Description of the task:
Without pictures, repeat the lines of the entries from the one containing "Task: Click the advanced filter funnel icon" through the last, both ends included, and nothing else.

Information given:
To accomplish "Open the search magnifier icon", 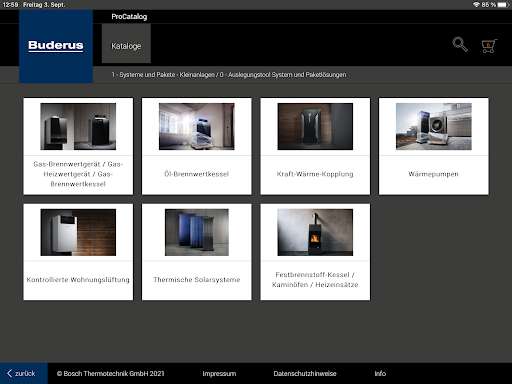I will (460, 45).
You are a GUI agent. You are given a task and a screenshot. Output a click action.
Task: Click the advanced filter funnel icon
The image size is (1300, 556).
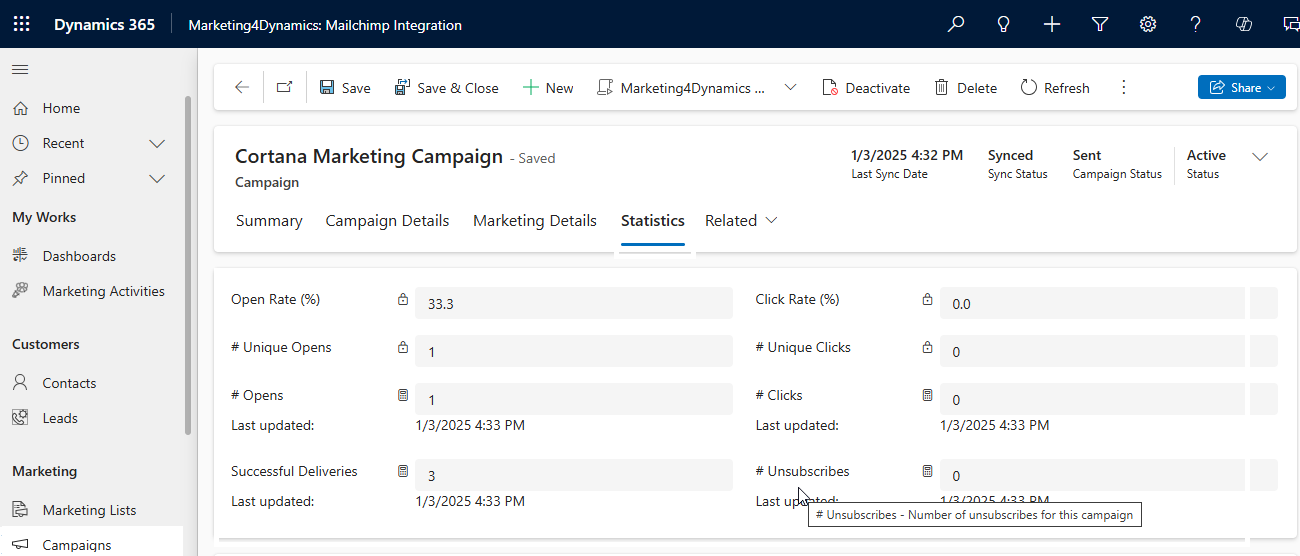pyautogui.click(x=1100, y=24)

Answer for this exercise:
Task: Click the advanced filter funnel icon
The image size is (1300, 556).
pyautogui.click(x=1100, y=24)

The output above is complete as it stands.